Repeat exactly the line containing "Click the right arrow to show more pens" and every line after it in the entries, and nothing besides.

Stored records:
§ §

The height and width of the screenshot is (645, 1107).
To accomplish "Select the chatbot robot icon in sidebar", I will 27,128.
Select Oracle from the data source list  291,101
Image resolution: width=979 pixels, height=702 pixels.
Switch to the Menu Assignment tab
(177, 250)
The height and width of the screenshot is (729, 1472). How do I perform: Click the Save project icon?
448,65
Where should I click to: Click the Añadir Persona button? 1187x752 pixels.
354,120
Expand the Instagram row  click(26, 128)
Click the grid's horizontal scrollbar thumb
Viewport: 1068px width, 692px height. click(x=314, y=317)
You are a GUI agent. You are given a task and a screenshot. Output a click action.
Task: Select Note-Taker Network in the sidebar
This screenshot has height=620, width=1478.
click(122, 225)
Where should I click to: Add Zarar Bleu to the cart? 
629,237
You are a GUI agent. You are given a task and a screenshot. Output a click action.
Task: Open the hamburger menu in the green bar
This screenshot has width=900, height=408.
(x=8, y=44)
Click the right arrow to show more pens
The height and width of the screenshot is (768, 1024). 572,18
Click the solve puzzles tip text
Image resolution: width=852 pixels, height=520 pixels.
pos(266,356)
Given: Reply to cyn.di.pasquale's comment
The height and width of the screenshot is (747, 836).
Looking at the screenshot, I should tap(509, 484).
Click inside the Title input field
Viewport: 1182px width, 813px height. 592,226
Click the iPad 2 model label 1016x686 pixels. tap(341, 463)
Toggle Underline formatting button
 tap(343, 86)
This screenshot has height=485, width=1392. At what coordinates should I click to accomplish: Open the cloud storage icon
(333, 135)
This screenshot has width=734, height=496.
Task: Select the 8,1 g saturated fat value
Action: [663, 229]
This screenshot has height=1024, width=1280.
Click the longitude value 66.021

§ §

* Written answer:
Click the right arrow to show more pens
The height and width of the screenshot is (768, 1024). 572,18
Click the solve puzzles tip text
Image resolution: width=852 pixels, height=520 pixels.
pos(266,356)
Given: Reply to cyn.di.pasquale's comment
The height and width of the screenshot is (747, 836).
Looking at the screenshot, I should tap(509, 484).
Click inside the Title input field
Viewport: 1182px width, 813px height. 592,226
Click the iPad 2 model label 1016x686 pixels. tap(341, 463)
Toggle Underline formatting button
 tap(343, 86)
This screenshot has height=485, width=1392. At what coordinates should I click to accomplish: Open the cloud storage icon
(333, 135)
This screenshot has width=734, height=496.
Task: Select the 8,1 g saturated fat value
Action: [663, 229]
This screenshot has height=1024, width=1280.
Click the longitude value 66.021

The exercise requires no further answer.